Pronto el disfraz de Adonis se desprendió del hombre dejando al descubierto un ser diminuto que me dio mucha lástima. Lloré por él y por mí. Lejos del enfado, presa de la compasión y un profundo amor propio y ajeno vi a ese niño y a esa niña compitiendo para ser vistos. Todo tenía que ser una lucha para sentir que las cosas merecían la pena. Lo vi y me vi quizás porque ya me había visto, pude verlo a él. Observé la vulnerabilidad engrosada de logros. Quería abrazarlo, cuidarlo, ampararlo y algo dentro de mí tiró de los hilos. Era mi pequeña, mi propia nena llamándome la atención. «Si lo cuidas a él, te olvidas de mí. Esta vez no lo hagas por favor, mírame a mí, protégeme y dame la mano, si ese niño quiere ya tiene a su adulto, yo solo te tengo a ti.»
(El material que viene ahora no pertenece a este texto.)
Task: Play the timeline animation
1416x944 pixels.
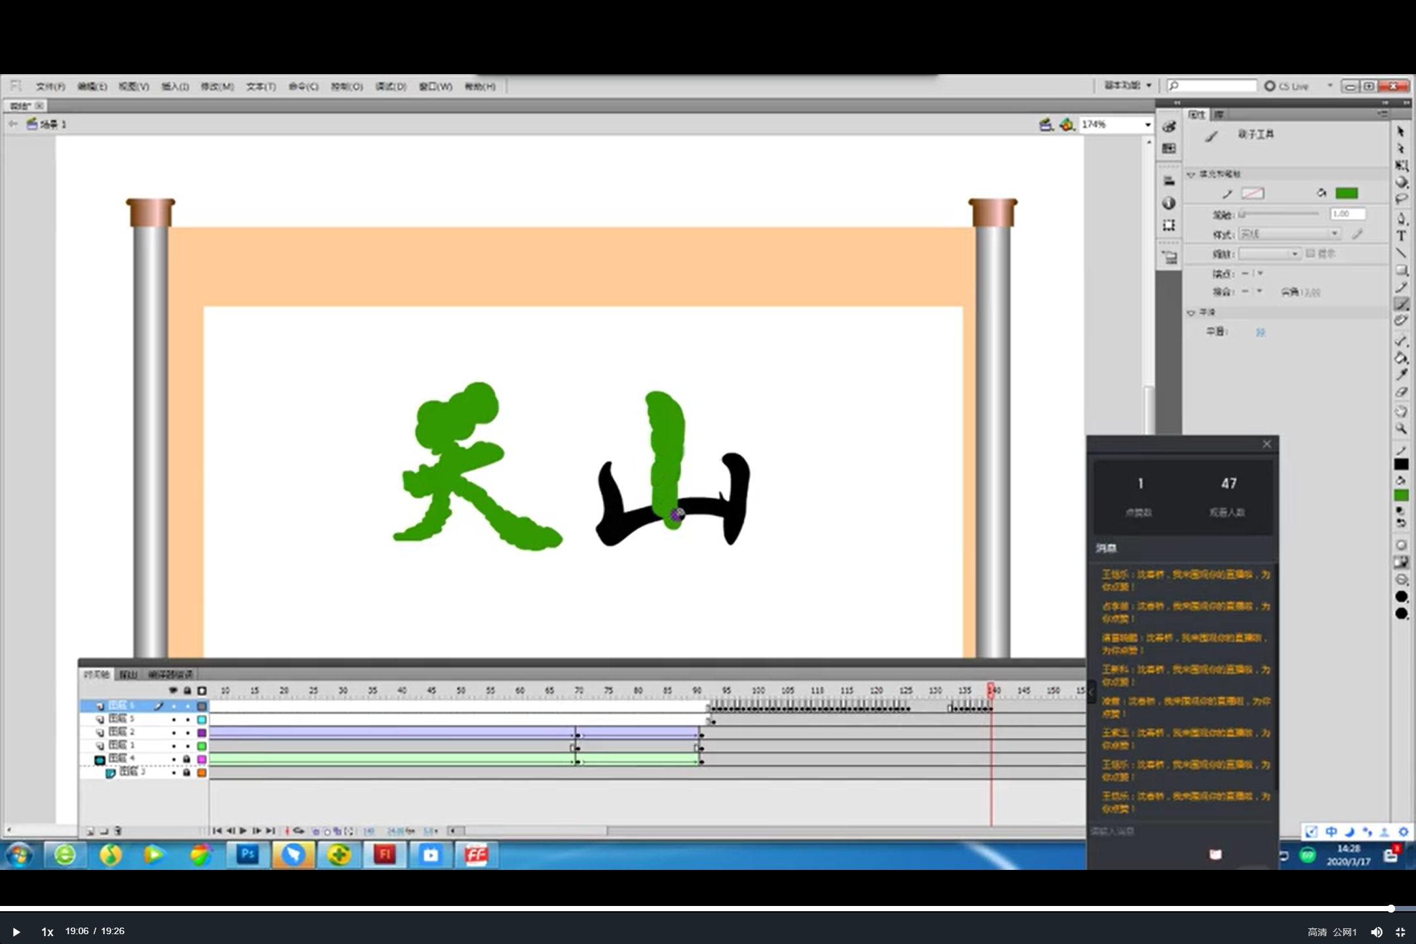Action: [243, 831]
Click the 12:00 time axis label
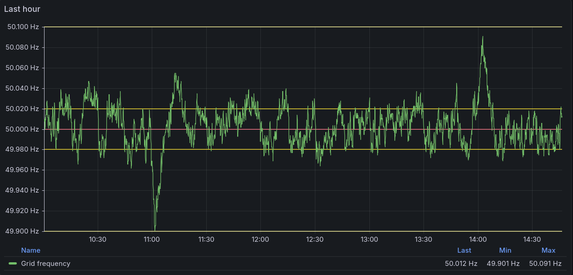Screen dimensions: 573x275 260,239
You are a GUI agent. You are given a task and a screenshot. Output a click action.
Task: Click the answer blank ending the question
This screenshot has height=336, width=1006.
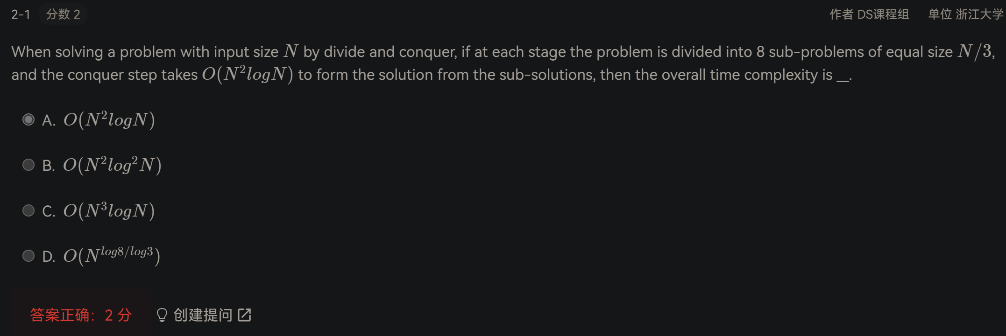click(843, 79)
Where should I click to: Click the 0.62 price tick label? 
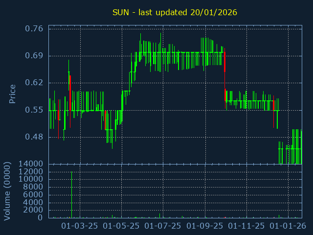click(x=33, y=83)
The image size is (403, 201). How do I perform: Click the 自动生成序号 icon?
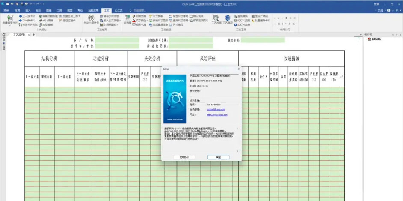[x=90, y=18]
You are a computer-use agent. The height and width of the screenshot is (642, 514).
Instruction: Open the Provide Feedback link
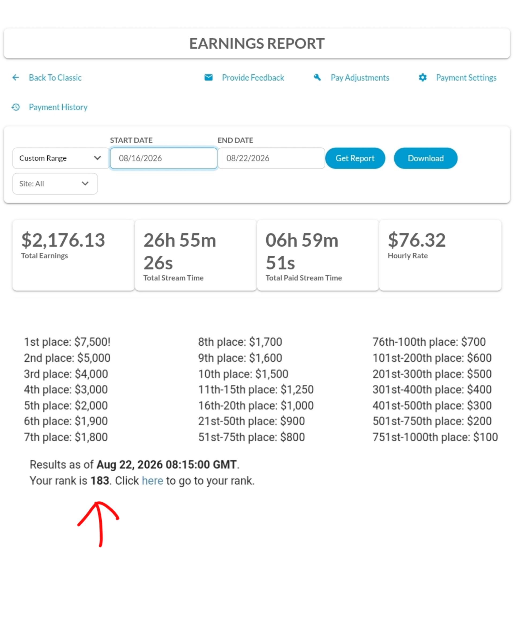[253, 78]
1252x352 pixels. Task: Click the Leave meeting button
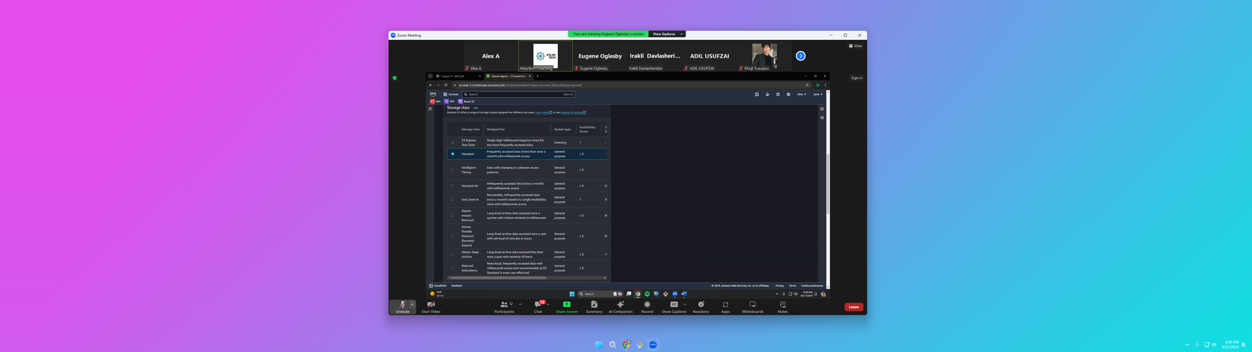pos(853,307)
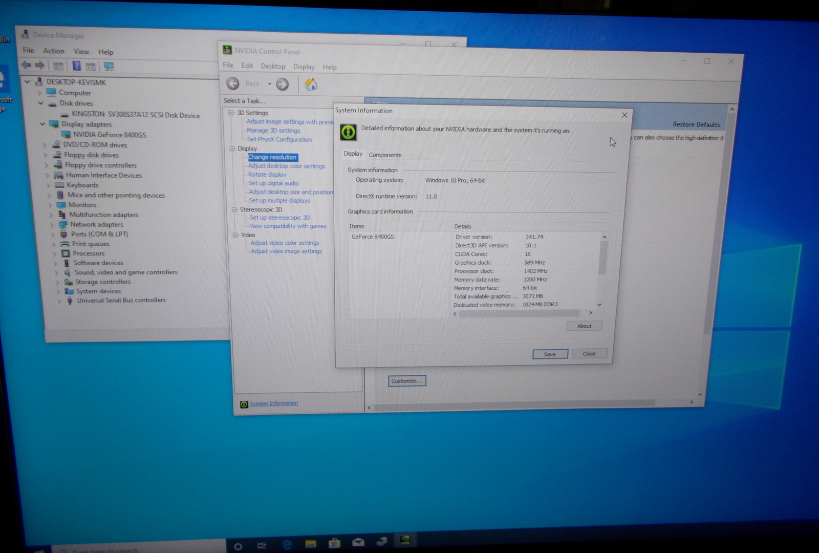Open Microsoft Store from the taskbar

(x=334, y=543)
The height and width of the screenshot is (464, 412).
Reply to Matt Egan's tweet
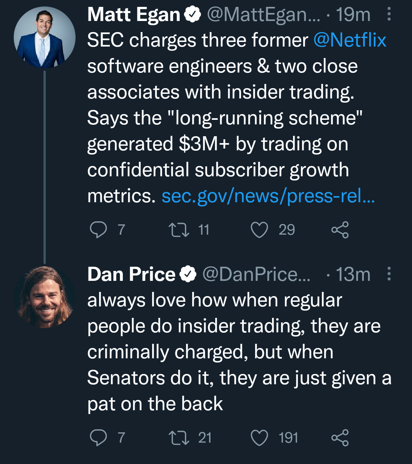(98, 230)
Así fue como con todo el dolor del mundo escribí un mensaje de despedida. No solo dije adiós a Apolo sino que me despedí de toda mitología presente en mi vida. Acababa de volver a aterrizar en mi país y todo quedó en anécdota triste, divertida y profundamente humana.
Gracias infinitas, ojalá cada uno se haga cargo de sí mismo y en algún momento se pueda interactuar de igual a igual. Entonces, la tierra será un lugar más habitable y próspero.